Let a computer program generate only the digits 0 and 1 to form a string of binary numbers with probability of occurrence of 0 at even places be $\frac{1}{2}$ and probability of occurrence of 0 at the odd place be $\frac{1}{3}$. Then the probability that '10' is followed by '01' is equal to:

• A. $\frac{1}{18}$
• B. $\frac{1}{3}$
• C. $\frac{1}{6}$
• D. $\frac{1}{9}$

Answer 1

Answer: (A)

$\frac{1}{18}$

Answer 2

The problem asks for the probability of the sequence '1001'. Given probabilities: $P(0 \text{ at odd place}) = \frac{1}{3} \implies P(1 \text{ at odd place}) = 1 - \frac{1}{3} = \frac{2}{3}$ $P(0 \text{ at even place}) = \frac{1}{2} \implies P(1 \text{ at even place}) = 1 - \frac{1}{2} = \frac{1}{2}$

For the sequence '1001' starting at position 1:

• Position 1 (odd): Digit is '1'. Probability = $P(1 \text{ at odd}) = \frac{2}{3}$.
• Position 2 (even): Digit is '0'. Probability = $P(0 \text{ at even}) = \frac{1}{2}$.
• Position 3 (odd): Digit is '0'. Probability = $P(0 \text{ at odd}) = \frac{1}{3}$.
• Position 4 (even): Digit is '1'. Probability = $P(1 \text{ at even}) = \frac{1}{2}$.

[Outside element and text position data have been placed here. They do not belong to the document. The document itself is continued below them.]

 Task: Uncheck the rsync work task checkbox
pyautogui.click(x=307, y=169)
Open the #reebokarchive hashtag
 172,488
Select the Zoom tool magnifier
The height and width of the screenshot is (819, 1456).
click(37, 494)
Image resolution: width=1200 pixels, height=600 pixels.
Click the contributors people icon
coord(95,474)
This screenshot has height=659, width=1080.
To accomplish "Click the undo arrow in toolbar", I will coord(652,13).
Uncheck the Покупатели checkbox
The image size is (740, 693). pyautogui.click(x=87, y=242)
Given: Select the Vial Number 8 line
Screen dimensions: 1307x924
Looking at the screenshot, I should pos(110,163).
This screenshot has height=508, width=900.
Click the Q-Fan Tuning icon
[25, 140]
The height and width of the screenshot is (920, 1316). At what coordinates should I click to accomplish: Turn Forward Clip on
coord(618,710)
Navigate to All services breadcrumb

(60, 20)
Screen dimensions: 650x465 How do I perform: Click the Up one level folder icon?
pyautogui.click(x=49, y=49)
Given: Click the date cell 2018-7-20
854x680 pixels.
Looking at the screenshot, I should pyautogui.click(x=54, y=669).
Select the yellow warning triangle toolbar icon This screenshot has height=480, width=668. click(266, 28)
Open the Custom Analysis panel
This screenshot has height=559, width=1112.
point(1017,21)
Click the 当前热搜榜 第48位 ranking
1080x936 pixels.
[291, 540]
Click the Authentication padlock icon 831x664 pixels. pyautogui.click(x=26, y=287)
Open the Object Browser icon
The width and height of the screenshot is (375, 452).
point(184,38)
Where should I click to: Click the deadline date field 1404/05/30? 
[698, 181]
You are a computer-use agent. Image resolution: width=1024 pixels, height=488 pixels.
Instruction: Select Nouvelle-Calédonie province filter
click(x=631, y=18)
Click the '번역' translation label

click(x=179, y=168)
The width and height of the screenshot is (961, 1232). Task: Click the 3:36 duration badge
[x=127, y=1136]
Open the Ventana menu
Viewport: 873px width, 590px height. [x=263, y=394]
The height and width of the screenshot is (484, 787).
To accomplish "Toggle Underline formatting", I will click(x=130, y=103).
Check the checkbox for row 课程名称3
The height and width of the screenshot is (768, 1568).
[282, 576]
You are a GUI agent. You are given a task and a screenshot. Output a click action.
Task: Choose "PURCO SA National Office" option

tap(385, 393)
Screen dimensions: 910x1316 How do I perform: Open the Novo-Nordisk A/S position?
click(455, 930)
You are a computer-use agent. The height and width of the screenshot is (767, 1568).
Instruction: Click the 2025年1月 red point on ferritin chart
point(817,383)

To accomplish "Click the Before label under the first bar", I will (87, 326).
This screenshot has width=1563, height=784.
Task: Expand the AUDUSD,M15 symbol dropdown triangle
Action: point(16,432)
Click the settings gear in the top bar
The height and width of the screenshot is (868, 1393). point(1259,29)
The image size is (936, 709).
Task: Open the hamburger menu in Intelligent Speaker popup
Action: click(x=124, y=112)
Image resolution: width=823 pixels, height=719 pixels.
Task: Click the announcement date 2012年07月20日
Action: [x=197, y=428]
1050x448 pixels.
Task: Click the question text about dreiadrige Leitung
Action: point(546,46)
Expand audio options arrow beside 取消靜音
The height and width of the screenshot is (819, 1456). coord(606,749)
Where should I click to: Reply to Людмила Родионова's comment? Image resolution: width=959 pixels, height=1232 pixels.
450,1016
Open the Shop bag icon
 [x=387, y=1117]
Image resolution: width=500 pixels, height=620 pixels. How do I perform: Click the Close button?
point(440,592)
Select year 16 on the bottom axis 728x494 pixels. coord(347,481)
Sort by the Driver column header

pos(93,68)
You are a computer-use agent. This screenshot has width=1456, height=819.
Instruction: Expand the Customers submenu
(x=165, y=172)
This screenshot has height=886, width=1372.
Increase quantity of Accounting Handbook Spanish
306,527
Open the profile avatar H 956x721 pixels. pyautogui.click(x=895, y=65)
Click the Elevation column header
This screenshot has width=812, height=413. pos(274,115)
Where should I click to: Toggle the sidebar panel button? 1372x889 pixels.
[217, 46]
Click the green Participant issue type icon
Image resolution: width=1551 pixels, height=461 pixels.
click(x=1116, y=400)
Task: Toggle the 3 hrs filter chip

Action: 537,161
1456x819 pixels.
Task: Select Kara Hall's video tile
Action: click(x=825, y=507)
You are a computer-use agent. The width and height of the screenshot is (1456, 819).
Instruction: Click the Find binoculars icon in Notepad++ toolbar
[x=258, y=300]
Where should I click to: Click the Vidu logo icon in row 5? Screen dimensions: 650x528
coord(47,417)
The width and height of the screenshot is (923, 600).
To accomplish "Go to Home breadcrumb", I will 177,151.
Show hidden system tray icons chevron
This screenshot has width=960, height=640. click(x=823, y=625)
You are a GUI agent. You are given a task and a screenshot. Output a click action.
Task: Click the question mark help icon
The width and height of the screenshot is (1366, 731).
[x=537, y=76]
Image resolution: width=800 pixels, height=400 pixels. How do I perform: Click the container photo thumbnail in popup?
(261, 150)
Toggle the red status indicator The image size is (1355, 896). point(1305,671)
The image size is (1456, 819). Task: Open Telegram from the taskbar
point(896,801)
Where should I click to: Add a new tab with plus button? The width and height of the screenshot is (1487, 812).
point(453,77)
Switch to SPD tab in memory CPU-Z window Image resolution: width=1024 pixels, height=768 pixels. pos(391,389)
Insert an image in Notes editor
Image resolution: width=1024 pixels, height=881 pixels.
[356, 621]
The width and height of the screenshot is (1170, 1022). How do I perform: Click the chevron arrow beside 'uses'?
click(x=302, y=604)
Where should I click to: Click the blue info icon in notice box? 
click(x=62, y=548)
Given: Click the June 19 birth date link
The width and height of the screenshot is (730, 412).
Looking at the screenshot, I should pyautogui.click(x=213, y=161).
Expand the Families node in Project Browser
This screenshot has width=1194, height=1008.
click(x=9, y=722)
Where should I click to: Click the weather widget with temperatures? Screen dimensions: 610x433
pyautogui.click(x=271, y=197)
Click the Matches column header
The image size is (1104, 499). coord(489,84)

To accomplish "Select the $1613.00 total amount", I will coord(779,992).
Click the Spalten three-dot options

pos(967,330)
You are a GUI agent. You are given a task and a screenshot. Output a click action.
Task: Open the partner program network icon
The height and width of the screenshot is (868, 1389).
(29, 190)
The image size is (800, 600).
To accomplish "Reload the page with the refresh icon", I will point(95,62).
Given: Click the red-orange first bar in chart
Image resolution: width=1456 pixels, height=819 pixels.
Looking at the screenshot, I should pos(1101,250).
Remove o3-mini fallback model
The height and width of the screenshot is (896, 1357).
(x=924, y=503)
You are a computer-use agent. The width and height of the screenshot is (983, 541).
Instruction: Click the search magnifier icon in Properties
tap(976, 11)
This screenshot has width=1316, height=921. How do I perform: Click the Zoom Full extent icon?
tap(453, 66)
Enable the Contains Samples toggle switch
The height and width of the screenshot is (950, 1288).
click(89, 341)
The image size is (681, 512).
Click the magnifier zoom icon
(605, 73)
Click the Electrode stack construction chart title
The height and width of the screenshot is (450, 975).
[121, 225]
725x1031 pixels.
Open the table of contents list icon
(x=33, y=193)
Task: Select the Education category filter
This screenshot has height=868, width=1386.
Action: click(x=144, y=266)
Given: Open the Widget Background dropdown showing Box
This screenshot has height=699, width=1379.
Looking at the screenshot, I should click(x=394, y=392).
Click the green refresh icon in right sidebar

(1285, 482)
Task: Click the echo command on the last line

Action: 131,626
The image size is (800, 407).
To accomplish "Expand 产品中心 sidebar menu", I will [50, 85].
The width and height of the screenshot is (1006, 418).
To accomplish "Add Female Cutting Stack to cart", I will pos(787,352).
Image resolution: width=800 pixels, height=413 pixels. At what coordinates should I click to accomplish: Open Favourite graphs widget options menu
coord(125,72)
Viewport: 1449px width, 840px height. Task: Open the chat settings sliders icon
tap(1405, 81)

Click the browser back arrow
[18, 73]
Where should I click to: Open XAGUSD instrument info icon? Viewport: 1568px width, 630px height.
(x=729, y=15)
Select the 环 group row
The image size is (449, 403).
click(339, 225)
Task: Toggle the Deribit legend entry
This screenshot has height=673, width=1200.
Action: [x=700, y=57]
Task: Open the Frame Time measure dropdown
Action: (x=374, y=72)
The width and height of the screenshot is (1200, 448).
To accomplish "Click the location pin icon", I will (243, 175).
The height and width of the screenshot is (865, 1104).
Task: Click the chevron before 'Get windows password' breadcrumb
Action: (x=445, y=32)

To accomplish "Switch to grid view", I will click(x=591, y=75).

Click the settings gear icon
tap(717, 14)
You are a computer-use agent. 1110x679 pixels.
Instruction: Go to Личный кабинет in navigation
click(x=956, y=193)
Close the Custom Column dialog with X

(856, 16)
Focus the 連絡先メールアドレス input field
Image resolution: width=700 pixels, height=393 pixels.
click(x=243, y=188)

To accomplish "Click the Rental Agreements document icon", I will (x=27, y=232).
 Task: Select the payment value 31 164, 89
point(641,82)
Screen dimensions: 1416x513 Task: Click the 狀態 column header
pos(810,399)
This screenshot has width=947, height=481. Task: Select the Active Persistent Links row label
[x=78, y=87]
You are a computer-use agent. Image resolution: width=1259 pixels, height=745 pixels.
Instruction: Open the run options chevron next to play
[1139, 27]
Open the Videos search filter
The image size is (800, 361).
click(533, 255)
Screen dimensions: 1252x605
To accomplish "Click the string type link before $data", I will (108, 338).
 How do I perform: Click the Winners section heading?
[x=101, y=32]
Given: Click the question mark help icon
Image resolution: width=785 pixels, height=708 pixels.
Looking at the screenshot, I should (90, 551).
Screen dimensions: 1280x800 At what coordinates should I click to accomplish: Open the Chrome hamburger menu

Assuming independence, the probability of the sequence '1001' is: $P(\text{'1001'}) = P(1 \text{ at odd}) \times P(0 \text{ at even}) \times P(0 \text{ at odd}) \times P(1 \text{ at even})$ $P(\text{'1001'}) = \frac{2}{3} \times \frac{1}{2} \times \frac{1}{3} \times \frac{1}{2} = \frac{2}{36} = \frac{1}{18}$.